§ **GIVEN TEXT**
# NSR's Dark Eldar (project overwhelming)



## nsr250repsol (Oct 4, 2011)

After listening to my buddy DoE's advice I'm starting my project log for my Dark Eldar army. I have most all of my various orders in, though I'm still waiting on a few things to come in. In the photo is the majority of the army I need to assemble and paint. Side note: I have this really bad habit of jumping in the deep-end of everything I do. I think WH 40K is no exception. I have accumulated a very large backlog of kits to build and paint. Artistically I think I can do well on the painting, but these this a really f'n small!!! I have been airbrushing RC car bodies for over 20 years now and consider myself a good painter (see the photo of my work), but I have to admit I'm a bit intimidated of the small scale of these guys.

I will try to keep regular updates on my progress, but please understand I have full time military job, a new born son, and take college classes after work. I hope this thread will help motivate me to build a kick ass army.

Here is the mountain of work waiting on me:

















Here is a small sample of my RC airbrushing:

































Thanks in advance for any and all advice and encouragement!


----------



## Midge913 (Oct 21, 2010)

That is quite a bit of kit to get on with. I will follow along an provide what constructive criticism that I can. I love the DE and have been resisting starting my own DE army for sometime..... ask DoE its not like I need anything else to do, so I will live vicariously through you. Look forward to seeing this log progress.


----------



## nsr250repsol (Oct 4, 2011)

Thanks Midge! I look forward to your advice. I have seen your work on here and I am very impressed.


----------



## troybuckle (Nov 24, 2010)

Wow that’s a lot of minis I think you did put the right title on this P-log. I will be keeping an eye on this for sure. Your skills with an Airbrush are truly awesome, I can’t wait to see what you do on all the skimmers the DE have. Any plans on what you are going to start first?

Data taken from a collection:
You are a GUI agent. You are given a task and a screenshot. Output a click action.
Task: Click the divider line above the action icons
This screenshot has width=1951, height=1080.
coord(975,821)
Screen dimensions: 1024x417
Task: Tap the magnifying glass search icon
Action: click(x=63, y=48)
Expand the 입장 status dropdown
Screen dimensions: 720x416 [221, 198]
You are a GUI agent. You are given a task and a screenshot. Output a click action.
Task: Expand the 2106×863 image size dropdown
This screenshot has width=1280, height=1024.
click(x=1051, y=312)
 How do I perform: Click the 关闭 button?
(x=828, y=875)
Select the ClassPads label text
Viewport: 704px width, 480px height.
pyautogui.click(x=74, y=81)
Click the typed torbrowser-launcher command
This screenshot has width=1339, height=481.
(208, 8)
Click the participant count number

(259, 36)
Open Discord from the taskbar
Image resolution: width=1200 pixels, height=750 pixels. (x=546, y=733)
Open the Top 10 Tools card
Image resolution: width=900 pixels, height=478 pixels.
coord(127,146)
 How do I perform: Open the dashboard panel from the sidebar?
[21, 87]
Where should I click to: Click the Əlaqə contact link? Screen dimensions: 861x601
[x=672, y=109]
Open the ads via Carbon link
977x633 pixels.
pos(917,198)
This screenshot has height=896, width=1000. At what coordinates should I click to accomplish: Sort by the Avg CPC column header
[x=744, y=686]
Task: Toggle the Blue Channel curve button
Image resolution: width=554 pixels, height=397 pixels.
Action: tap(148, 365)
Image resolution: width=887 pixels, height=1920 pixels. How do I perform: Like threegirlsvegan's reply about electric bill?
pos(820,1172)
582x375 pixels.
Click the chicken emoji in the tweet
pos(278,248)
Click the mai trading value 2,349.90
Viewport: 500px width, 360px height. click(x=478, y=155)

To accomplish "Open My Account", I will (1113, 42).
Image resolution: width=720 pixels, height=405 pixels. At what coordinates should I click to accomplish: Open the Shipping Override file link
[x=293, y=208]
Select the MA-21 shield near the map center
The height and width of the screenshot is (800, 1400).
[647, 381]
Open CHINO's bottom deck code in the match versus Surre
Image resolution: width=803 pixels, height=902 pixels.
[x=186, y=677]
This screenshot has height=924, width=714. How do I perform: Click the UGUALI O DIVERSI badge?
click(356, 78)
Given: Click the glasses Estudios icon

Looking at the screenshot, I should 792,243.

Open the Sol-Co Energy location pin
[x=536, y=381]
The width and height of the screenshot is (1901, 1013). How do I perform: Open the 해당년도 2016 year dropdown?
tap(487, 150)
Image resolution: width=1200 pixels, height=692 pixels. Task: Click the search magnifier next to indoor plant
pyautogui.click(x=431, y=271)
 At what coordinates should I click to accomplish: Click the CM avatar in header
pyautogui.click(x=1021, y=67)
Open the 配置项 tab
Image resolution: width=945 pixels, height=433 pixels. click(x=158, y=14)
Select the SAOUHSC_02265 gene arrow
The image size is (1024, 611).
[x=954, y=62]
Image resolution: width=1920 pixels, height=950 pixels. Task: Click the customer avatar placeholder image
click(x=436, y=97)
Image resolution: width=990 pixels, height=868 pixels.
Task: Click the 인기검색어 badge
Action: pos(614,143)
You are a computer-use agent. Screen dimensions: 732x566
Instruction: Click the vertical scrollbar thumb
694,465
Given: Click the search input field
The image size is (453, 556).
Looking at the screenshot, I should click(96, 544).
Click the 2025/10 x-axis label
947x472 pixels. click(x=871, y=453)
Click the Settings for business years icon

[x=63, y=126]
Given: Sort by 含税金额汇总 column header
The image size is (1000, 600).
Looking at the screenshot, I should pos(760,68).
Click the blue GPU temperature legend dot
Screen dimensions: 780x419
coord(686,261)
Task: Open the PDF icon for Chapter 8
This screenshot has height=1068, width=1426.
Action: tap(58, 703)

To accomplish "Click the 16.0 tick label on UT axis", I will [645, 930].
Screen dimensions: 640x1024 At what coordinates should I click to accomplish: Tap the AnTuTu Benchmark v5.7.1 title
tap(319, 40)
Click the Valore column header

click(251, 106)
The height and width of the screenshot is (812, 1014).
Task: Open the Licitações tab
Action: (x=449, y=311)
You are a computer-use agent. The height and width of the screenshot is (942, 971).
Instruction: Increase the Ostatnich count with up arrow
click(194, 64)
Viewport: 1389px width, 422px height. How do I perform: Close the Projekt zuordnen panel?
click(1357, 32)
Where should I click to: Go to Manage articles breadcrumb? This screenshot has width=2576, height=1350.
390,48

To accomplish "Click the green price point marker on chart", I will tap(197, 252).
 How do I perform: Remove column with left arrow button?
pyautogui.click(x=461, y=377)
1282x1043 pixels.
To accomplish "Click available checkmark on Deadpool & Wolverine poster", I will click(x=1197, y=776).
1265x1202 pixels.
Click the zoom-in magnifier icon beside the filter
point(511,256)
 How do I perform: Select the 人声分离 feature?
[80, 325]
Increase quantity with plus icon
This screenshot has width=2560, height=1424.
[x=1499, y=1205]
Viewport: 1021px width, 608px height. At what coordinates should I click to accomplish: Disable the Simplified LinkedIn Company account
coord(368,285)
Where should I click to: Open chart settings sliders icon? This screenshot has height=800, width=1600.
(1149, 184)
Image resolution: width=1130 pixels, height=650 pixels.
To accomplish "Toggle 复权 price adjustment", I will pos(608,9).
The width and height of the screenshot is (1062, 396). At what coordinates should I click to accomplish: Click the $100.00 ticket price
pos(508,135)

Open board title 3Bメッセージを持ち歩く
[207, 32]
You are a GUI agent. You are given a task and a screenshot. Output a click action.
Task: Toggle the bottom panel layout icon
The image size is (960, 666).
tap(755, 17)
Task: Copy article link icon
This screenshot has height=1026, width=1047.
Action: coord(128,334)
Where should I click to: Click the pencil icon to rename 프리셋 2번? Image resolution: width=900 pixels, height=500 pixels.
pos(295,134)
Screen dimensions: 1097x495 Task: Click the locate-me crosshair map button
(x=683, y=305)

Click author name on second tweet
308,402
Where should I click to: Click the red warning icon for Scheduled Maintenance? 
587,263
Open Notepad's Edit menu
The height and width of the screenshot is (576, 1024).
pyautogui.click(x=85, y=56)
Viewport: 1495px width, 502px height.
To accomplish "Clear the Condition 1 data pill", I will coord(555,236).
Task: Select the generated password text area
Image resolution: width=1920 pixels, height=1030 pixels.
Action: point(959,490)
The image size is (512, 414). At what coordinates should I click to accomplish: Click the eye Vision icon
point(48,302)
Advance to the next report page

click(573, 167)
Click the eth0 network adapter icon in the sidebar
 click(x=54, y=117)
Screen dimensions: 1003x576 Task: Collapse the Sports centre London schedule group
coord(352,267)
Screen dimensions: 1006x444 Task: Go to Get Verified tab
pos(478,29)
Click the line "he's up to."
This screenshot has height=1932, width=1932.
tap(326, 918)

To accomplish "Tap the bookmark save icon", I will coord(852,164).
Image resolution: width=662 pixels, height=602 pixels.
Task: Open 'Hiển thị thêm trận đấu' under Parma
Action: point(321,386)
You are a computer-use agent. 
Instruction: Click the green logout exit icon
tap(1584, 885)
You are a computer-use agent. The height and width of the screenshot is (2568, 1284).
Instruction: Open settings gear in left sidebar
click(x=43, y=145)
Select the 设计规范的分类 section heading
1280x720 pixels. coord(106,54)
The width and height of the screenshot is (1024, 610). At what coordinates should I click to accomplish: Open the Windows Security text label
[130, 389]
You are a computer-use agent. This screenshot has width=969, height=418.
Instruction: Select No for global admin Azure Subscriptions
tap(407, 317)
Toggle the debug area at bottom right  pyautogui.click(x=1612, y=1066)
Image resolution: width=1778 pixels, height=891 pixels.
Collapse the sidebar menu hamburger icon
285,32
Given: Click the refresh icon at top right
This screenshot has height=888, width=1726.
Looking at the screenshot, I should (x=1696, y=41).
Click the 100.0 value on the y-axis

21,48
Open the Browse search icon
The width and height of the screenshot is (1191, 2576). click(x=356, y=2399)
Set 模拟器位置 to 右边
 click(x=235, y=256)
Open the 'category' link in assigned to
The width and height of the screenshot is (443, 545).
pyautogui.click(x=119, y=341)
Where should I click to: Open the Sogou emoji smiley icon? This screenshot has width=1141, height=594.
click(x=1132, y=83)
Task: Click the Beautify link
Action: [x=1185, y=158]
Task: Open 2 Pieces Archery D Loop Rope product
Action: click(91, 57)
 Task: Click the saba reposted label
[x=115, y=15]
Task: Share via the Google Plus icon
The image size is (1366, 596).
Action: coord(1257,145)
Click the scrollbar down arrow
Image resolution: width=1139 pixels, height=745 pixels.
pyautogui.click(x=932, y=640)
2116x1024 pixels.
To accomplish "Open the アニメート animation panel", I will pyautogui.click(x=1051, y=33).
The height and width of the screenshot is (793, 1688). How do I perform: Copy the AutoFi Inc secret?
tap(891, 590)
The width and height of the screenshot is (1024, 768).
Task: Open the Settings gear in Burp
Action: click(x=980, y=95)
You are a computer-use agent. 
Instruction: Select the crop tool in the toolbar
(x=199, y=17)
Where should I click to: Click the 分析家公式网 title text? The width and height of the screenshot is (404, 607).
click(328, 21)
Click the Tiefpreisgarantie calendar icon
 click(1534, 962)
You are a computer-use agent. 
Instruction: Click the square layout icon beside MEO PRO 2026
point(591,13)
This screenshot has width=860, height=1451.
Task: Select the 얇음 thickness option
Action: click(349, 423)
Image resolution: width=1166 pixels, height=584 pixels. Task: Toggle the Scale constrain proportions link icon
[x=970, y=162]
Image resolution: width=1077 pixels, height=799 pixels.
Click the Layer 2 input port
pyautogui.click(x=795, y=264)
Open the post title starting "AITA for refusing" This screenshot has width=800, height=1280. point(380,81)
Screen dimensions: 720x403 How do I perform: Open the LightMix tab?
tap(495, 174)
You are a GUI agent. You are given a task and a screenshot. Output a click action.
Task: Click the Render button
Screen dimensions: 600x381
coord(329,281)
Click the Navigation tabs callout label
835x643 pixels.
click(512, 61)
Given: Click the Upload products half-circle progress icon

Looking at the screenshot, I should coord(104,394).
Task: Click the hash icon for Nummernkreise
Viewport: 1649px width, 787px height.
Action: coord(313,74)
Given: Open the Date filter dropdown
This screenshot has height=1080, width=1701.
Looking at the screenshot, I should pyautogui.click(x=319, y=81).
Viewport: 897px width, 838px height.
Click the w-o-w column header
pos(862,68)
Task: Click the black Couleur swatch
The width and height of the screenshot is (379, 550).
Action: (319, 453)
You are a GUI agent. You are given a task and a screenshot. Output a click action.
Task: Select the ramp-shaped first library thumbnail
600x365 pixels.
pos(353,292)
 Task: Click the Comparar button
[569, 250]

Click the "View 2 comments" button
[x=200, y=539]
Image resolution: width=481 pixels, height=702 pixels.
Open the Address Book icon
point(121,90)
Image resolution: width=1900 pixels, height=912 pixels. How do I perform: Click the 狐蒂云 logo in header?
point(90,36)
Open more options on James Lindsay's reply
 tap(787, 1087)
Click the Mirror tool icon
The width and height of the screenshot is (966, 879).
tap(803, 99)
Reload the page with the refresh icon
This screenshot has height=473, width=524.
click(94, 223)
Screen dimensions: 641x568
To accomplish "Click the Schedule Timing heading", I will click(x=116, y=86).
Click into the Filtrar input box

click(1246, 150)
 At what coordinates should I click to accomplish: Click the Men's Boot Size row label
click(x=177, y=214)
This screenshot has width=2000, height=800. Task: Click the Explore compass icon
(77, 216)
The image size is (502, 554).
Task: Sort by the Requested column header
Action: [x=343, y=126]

§ **SET OF TASKS**
1. In the Dark Eldar project thread, how long has nsr250repsol been airbrushing RC car bodies?
2. Extend the Dark Eldar project thread past its final post.

§ **RESULTS**
1. For over 20 years.

2.
----------



## Cold86 (Sep 24, 2010)

impressive my friend. Do you have any idea as to what your paint scheme is gonna be?

if they get done up like your RC cars id bet theyd be among the most unique looking DE ever! 

God speed sir you have a lot of work ahead of you!


----------



## Djinn24 (Jan 12, 2008)

Those RC cars are nice looking. I can not wait to see what you are going to do with those DE.


----------



## Disciple_of_Ezekiel (May 23, 2010)

It's about time you got this puppy off the ground! Man, you have so many of them...lol! Seems like a daunting task I know but you got this!

FYI...You look like a tool! LMAO!!! Oh oh...does the glow fuel really make you glow?!

See you when I get back from Dracula's Castle!


----------



## KjellThorngaard (Oct 4, 2010)

Good luck with the mountain of minis. I did the same thing with four fantasy armies. I had to move the box of boxes out of sight to keep from being depressed. Just take it one unit or vehicle at a time and it will come together.


----------



## nsr250repsol (Oct 4, 2011)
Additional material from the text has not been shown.